With Imran Khan sniping at his heels, Pak PM Shehbaz Sharif has a mountain to climb

New Delhi, May 28: Domestic challenges for the Shehbaz Sharif government which increased fuel prices as mandated by the International Monetary Fund, could only multiply in the coming weeks. Soon after Islamabad increased prices of petrol and diesel by a whopping Rs 30, prices of several other items including food have already started rising.

For example, the price of flour has gone up sharply within hours of the fuel price hike.

A notification by the Utility Stores Corporation, a kilogram of flour will be costlier by Rs 9 per. The Utility Stores Corporation is a state-owned enterprise running a host of outlets throughout the country selling basic commodities.

The fuel price hike will surely lead to a surge in inflation. “Pakistan had little choice..it had to raise fuel prices to be able to secure the IMF financial package but now it is to be seen how it manages its domestic audience and the backlash,” an analyst told India Narrative.

The fuel price hike, though necessary to undo the mistakes of the past government, will make the going tough for Sharif and his team, as the worst hit will be the common citizens.

Pakistan’s annual inflation rate in April rose to 13.4 per cent – the highest in two years. In March the figure was 12.7 per cent. Inflation in the south Asian country has remained in double digits for the last six months

News portal Global Village Space noted that Sharif, who had criticised the earlier government for rising inflation, had earlier vowed to reduce flour prices. “..things do not seem very promising either with PML-N in governance,” the news portal said.
──────────────────────────────
Short exercise 1 — Restate word for word the passage of the article on Pakistan's fuel price hike that begins at the words "A notification by" and stops after the words "told India Narrative.".
Short exercise 2 — Decide whether each statement below agrees with the article on Pakistan's fuel price hike, answering yes or no and quoting the deciding words from the article: (a) Pakistan's annual inflation rate in April was 13.4 per cent. (b) Petrol and diesel prices were raised by Rs 20. (c) Inflation in Pakistan has stayed in double digits for the last six months.
Short exercise 3 — Continue the article on Pakistan's fuel price hike, picking up after its final sentence.

Data extract —
──────────────────────────────
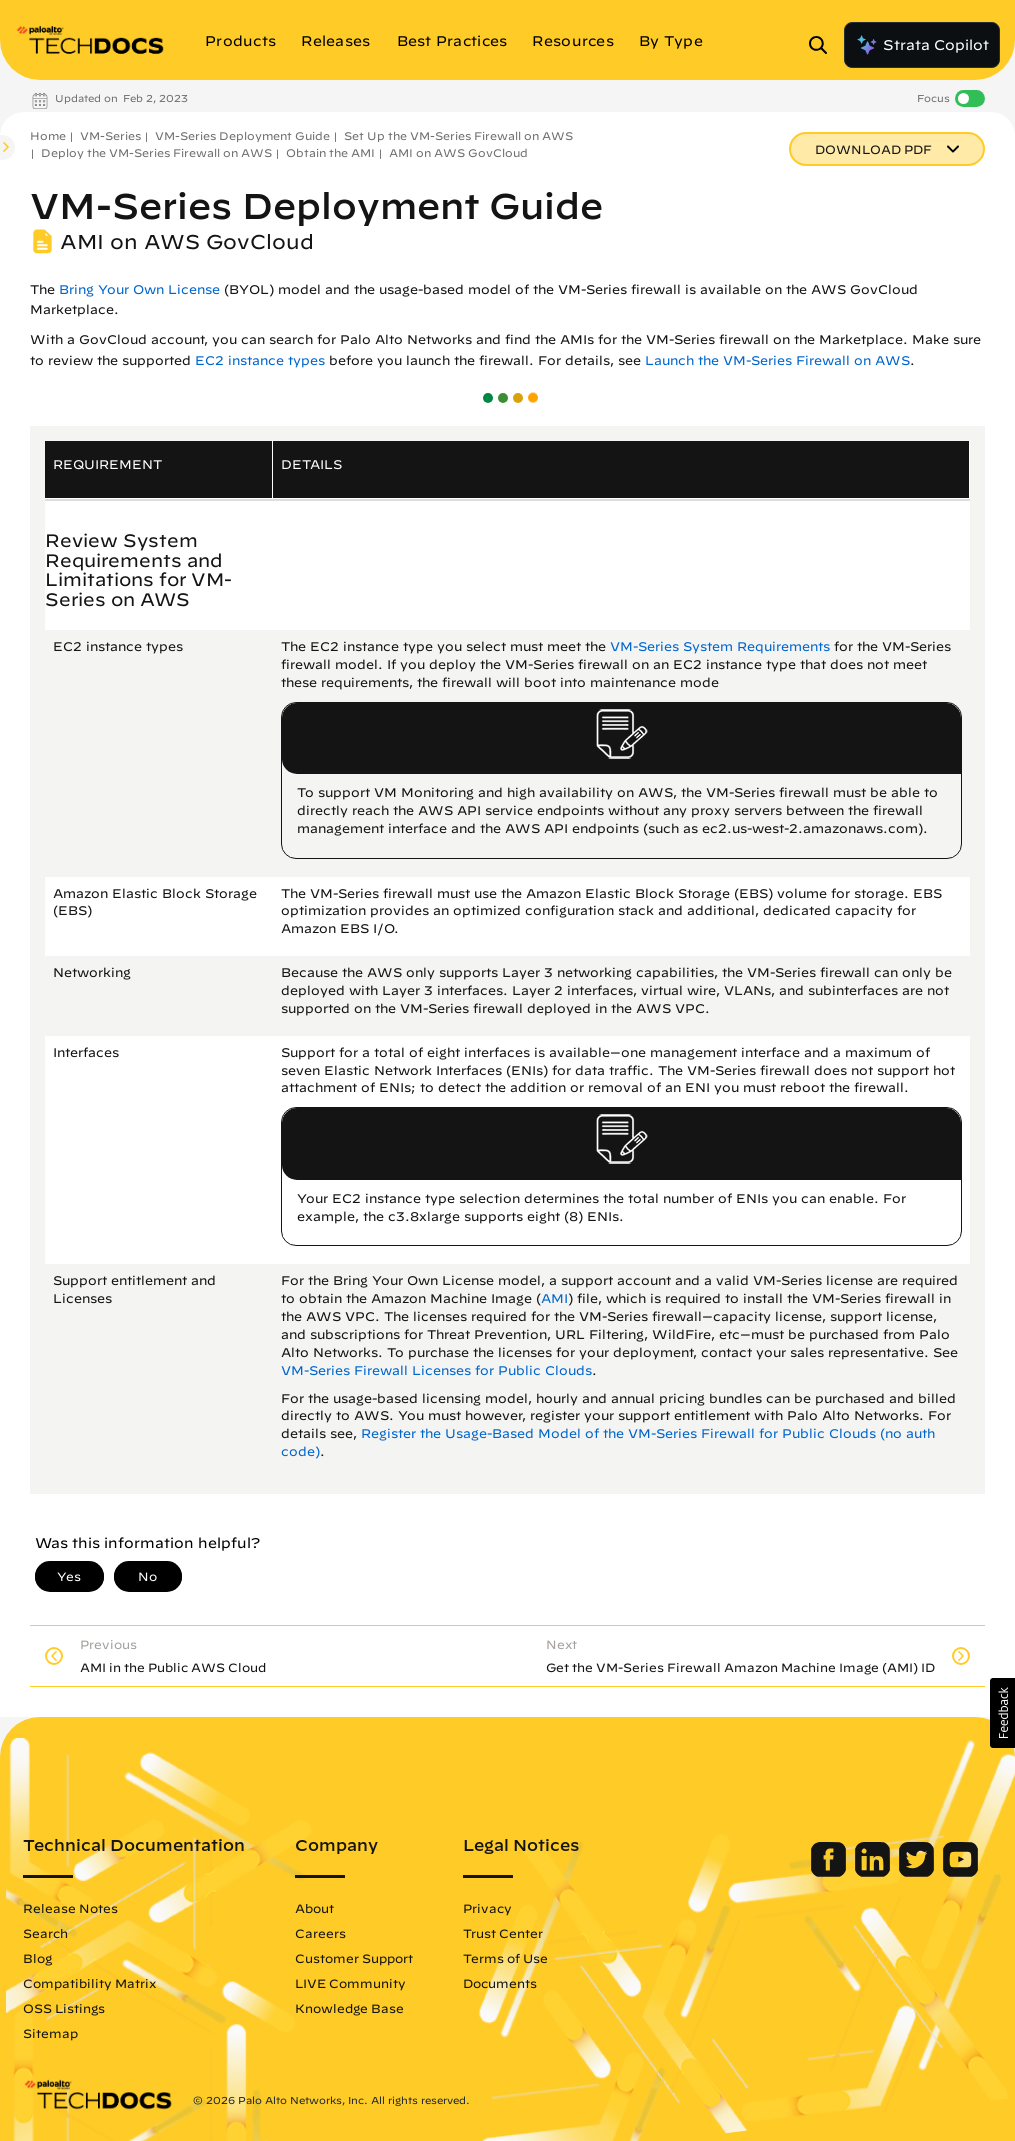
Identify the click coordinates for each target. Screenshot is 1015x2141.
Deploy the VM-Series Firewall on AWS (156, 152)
──────────────────────────────
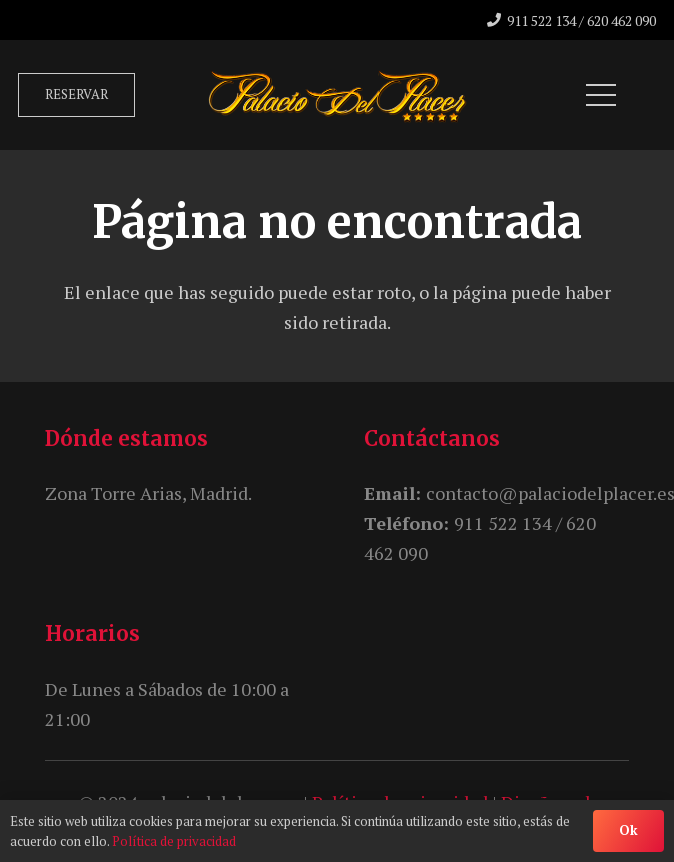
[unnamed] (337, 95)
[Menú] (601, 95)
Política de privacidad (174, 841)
──────────────────────────────
Task result 1 —
A notification by the Utility Stores Corporation, a kilogram of flour will be costlier by Rs 9 per. The Utility Stores Corporation is a state-owned enterprise running a host of outlets throughout the country selling basic commodities.

The fuel price hike will surely lead to a surge in inflation. “Pakistan had little choice..it had to raise fuel prices to be able to secure the IMF financial package but now it is to be seen how it manages its domestic audience and the backlash,” an analyst told India Narrative.

Task result 2 —
(a) Yes: "Pakistan’s annual inflation rate in April rose to 13.4 per cent"
(b) No: "increased prices of petrol and diesel by a whopping Rs 30"
(c) Yes: "Inflation in the south Asian country has remained in double digits for the last six months"

Task result 3 —
Former Prime minister Imran Khan, who still enjoys “huge popularity” within Pakistan launched a scathing attack on the government.

“Nation starting to pay price for Imported govt’s subservience before foreign masters with 20% / Rs30 per litre hike in petrol & diesel prices – the highest single price hike in our history. The incompetent & insensitive Govt has not pursued our deal with Russia for 30% cheaper oil,” Khan tweeted.

He added that in contrast, India, a strategic ally of the US, has managed to reduce fuel price.

“Now our nation will suffer another massive dose of inflation at the hands of this cabal of crooks,” Khan said in his tweet.

Besides petrol and diesel, the price of kerosene oil has also been raised by Rs 30, taking the price to Rs 155.56 per litre.

Amid rapidly deteriorating economic situation, Pakistan has reached out to the IMF as well as other countries for financial assistance. Pakistan-IMK talks on a bailout package hit a roadblock a day earlier when the two sides failed to reach a consensus on the fuel subsidy.

Pakistan received the $1 billion grant from the IMF under its $6 billion Extended Fund Facility (EFF). In 2019, IMF agreed for a bailout package but it halted the assistance in January 2020, after Khan refused to increase electricity tariff and impose additional taxes as prescribed by the multilateral agency.

Though the IMF has been stressing the need to remove the existing subsidy on fuel and electricity, the Sharif administration too was reluctant to roll back.

Khan, just before exiting office, slashed prices of petrol and other commodities, freezing them till the Budget Session in June. The subsidies would have cost about $2.1 billion to the exchequer.

To save foreign exchange reserves, Pakistan even imposed a ban on imports of non essential and luxury items.

(The content is being carried under an arrangement with indianarrative.com)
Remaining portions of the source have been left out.